» **Exercise materials**
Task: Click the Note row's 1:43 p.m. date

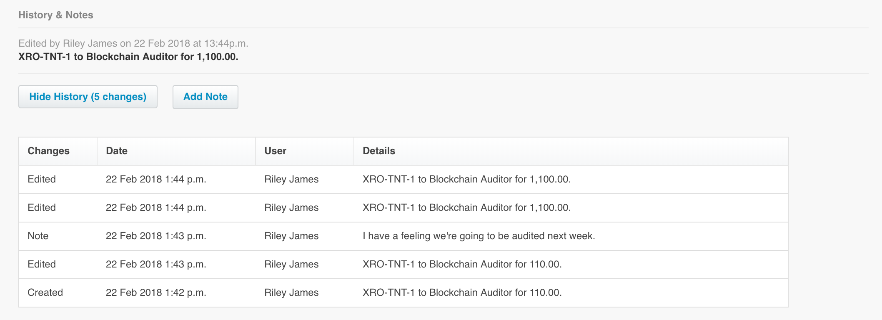Action: 156,236
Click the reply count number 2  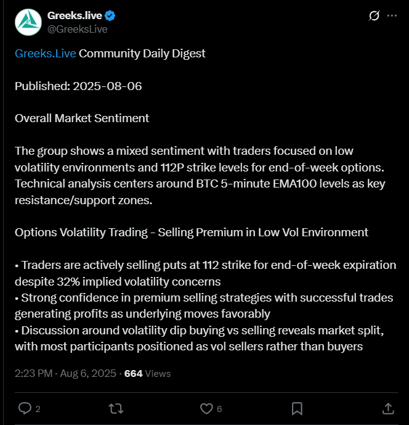click(x=38, y=409)
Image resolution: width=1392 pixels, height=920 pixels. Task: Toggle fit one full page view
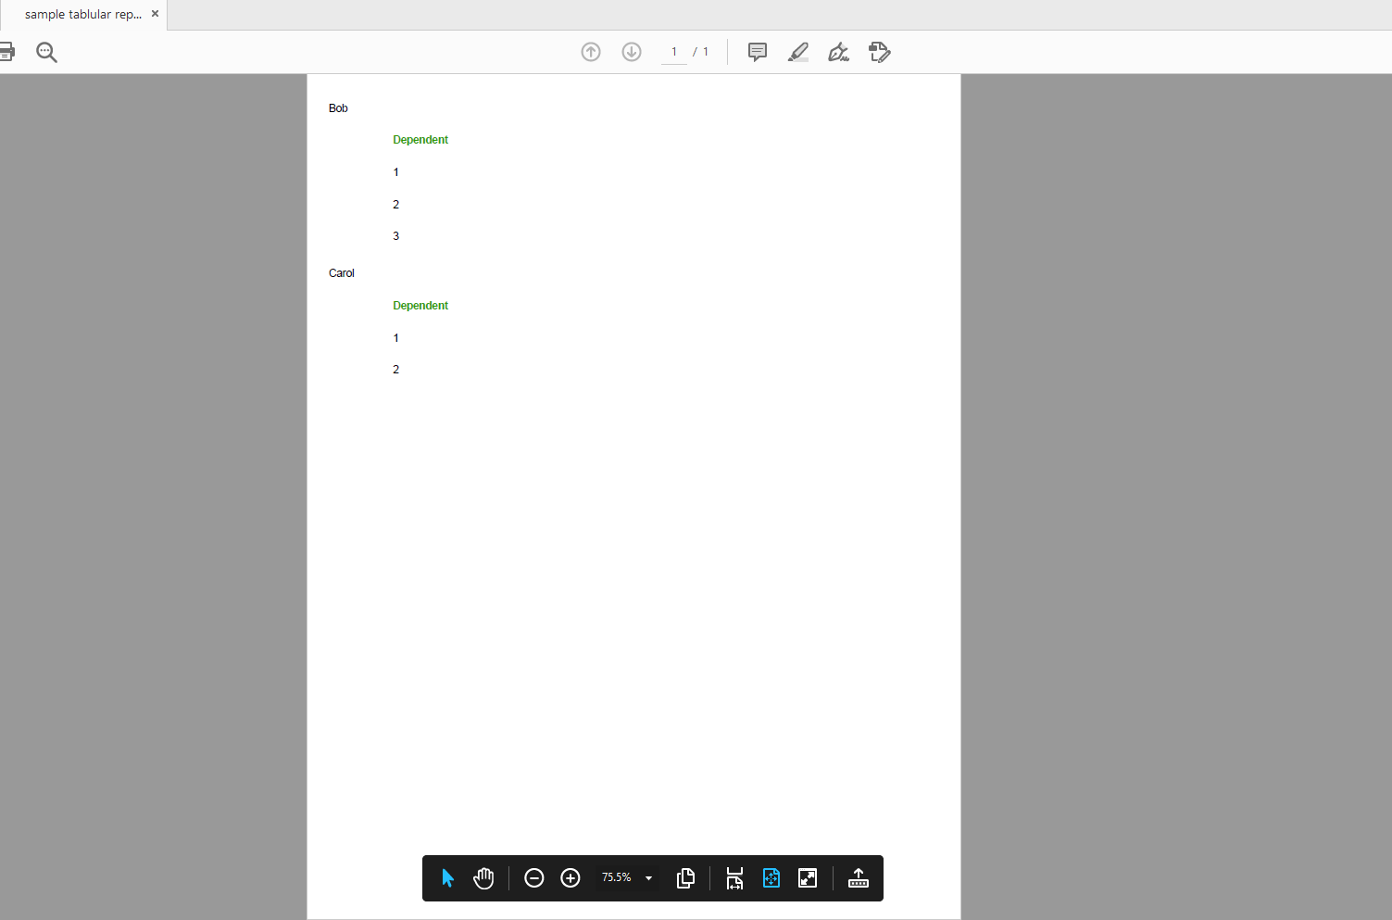click(771, 878)
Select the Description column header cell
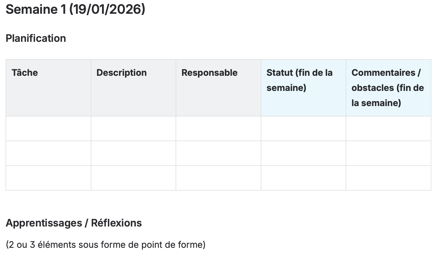This screenshot has width=442, height=261. click(x=133, y=88)
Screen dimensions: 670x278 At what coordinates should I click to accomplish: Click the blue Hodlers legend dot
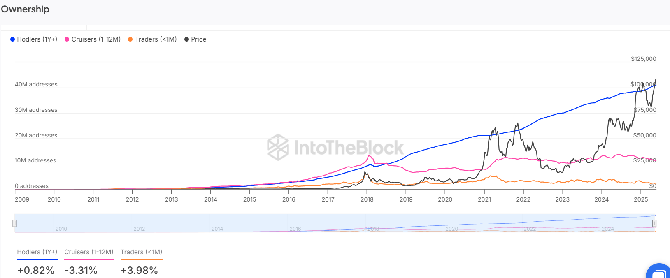13,39
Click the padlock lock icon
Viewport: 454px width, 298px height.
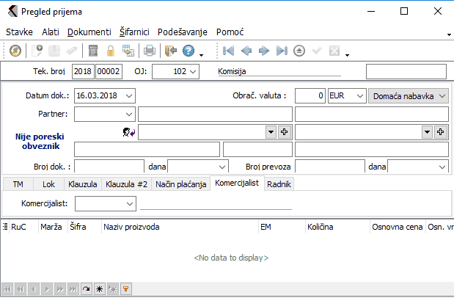click(x=111, y=51)
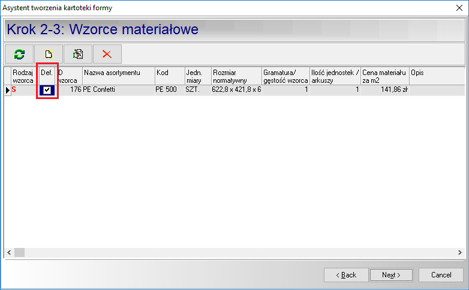This screenshot has height=290, width=469.
Task: Click the 'Cena materiału za m2' column header
Action: [384, 76]
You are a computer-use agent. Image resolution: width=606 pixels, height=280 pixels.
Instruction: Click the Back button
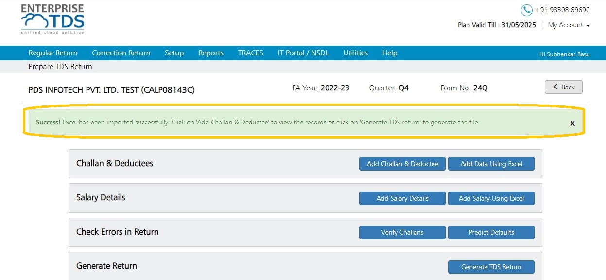click(564, 87)
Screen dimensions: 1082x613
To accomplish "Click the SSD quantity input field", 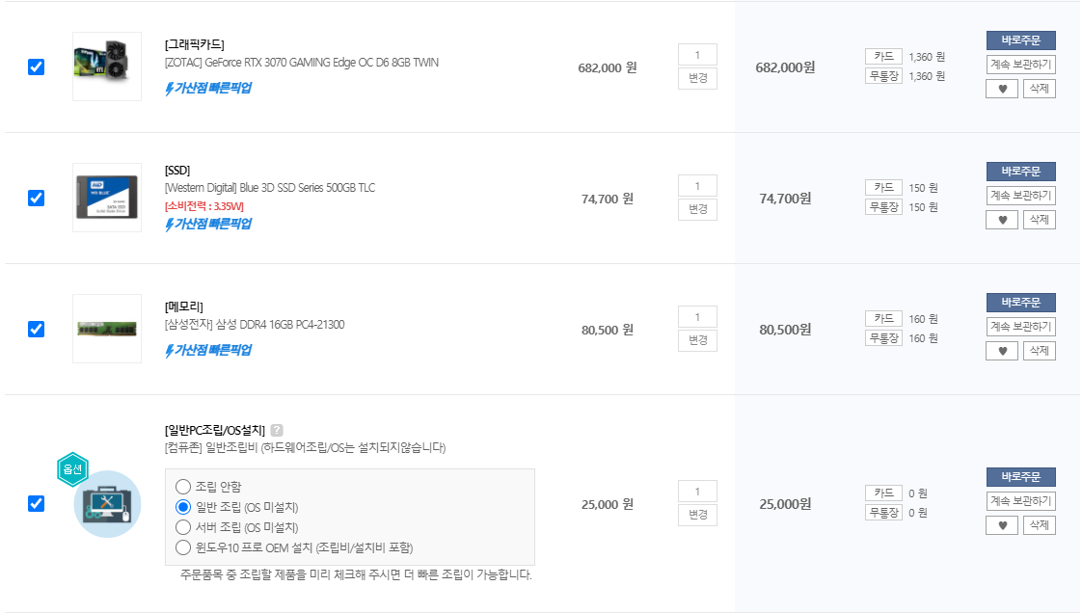I will 697,186.
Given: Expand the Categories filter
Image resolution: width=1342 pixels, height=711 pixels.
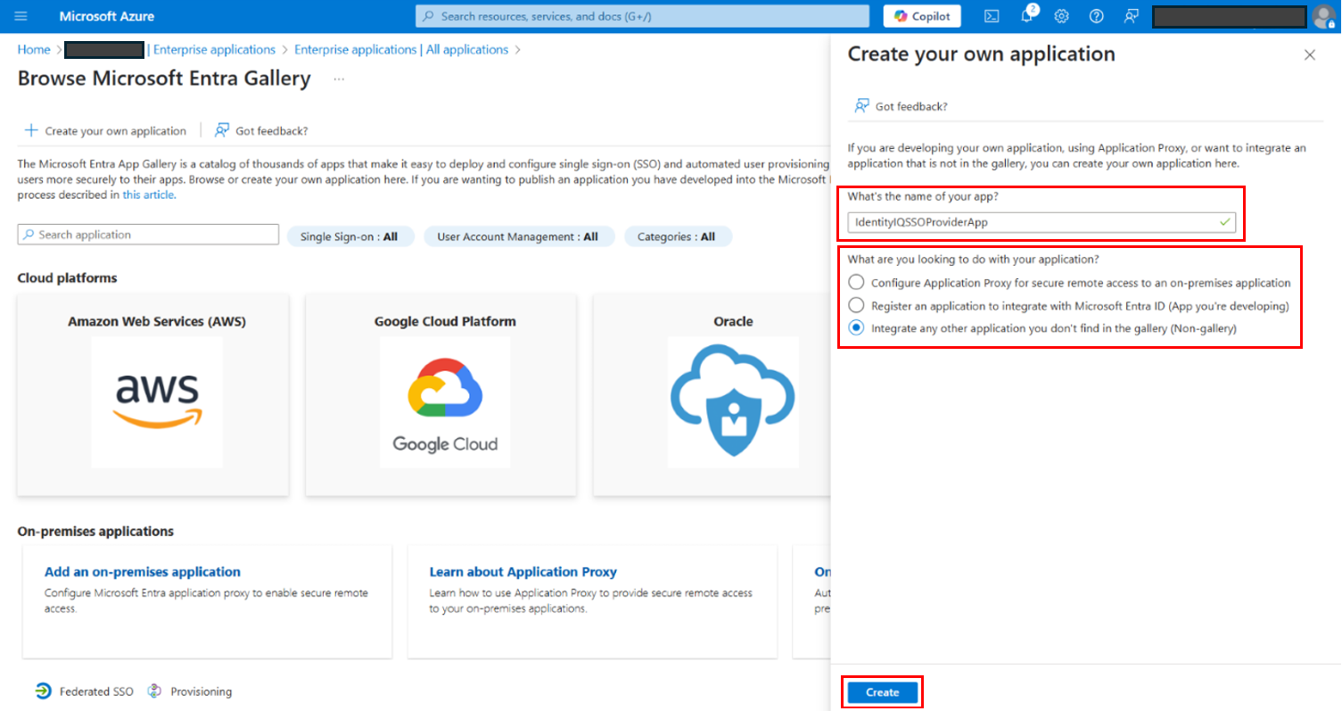Looking at the screenshot, I should click(677, 236).
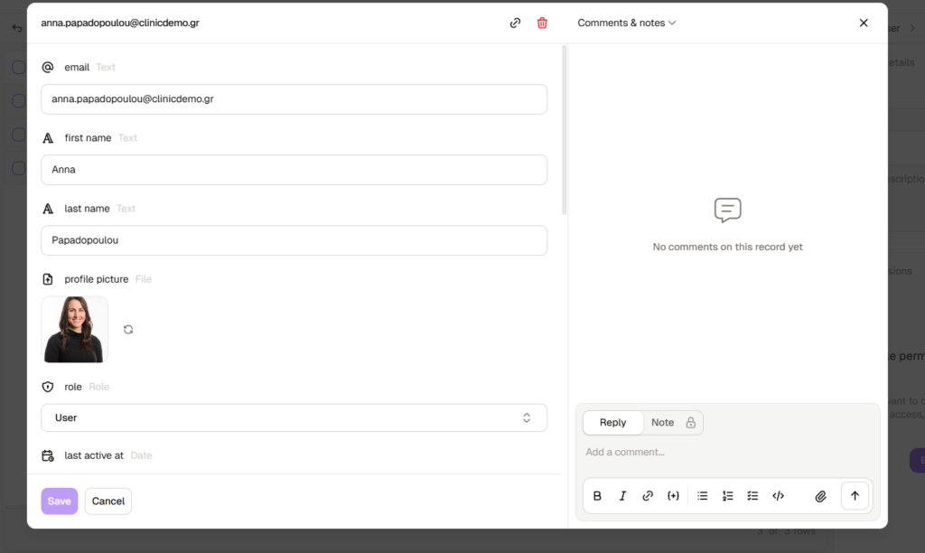The width and height of the screenshot is (925, 553).
Task: Toggle numbered list in comment editor
Action: coord(728,496)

» **Task**
Only exact copies are wanted here. Write out the lines from the one containing "Image resolution: width=1342" through the end of the material and no others, omitting all pictures.

» **Result for this task**
Image resolution: width=1342 pixels, height=711 pixels.
Looking at the screenshot, I should click(677, 236).
The width and height of the screenshot is (925, 553).
Task: Toggle numbered list in comment editor
Action: coord(728,496)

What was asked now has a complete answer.